AITAH for telling my girlfriend we arent moving in together?
im 28 and my girlfriend is 27, weve been together nearly three years and on paper things have been really good. No cheating, no big drama, we both have decent jobs, our families get on, and weve always talked about a future. As far as i was concerned we were doing fine.
The one bit of friction has been moving in together. Im not against it at all, honestly id been looking forward to it and id even started quietly looking at places, but i wanted us to do it properly when the timing was right rather than rush it, and i thought wed talked about that and were on the same page.
Over the last six months though she got more and more fixated on it. At first it was just normal chat, then it turned into these little jokey digs about when id finally "commit," and lately its been constant. Any disagreement we have somehow circles back to "well this is exactly why you wont move in with me."
Then last week i saw a message preview pop up on her tablet, and i clicked it, which yeah i know i shouldnt have, and it was a group chat with her mates.
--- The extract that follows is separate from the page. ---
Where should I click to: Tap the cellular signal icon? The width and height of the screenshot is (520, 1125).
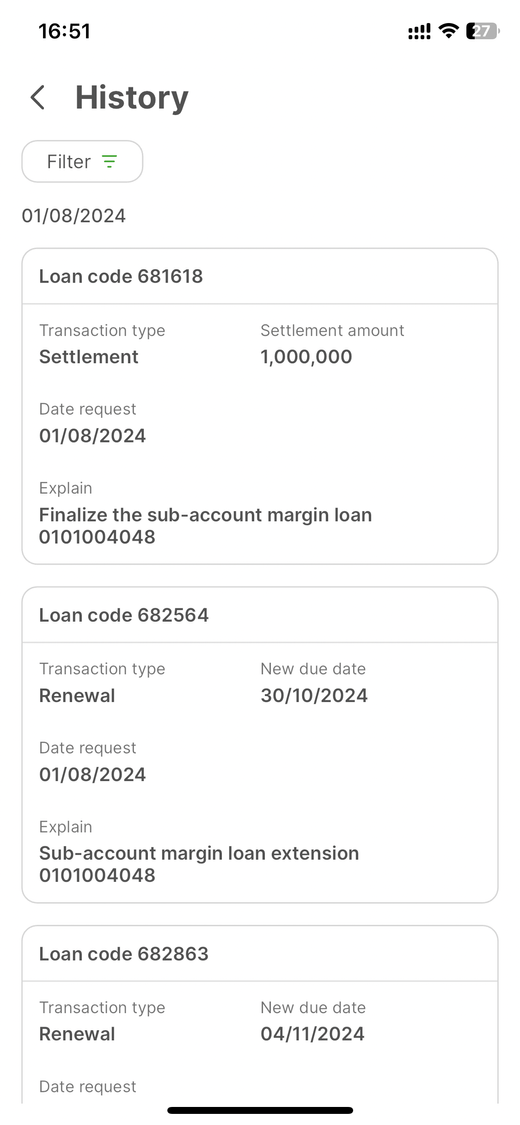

They were all swapping ideas on how to push me into it, things like giving me the cold shoulder, putting in zero effort, making me feel guilty over nothing, backing right off physically, all of it. They were even talking about using her birthday as a deadline and dropping hints that there were "other options" if i didnt come through.
Im genuinely not upset that she wants to live together, i wanted that too. But it threw me completely, so i just asked her straight if shed been pulling these little tactics on me, and she said yeah, she was just trying to get some clarity and stop wasting time, and that if i was serious id have sorted it by now. So i told her im not doing it, definitely not while im being managed into it like a project.
AITAH for putting the brakes on after all that?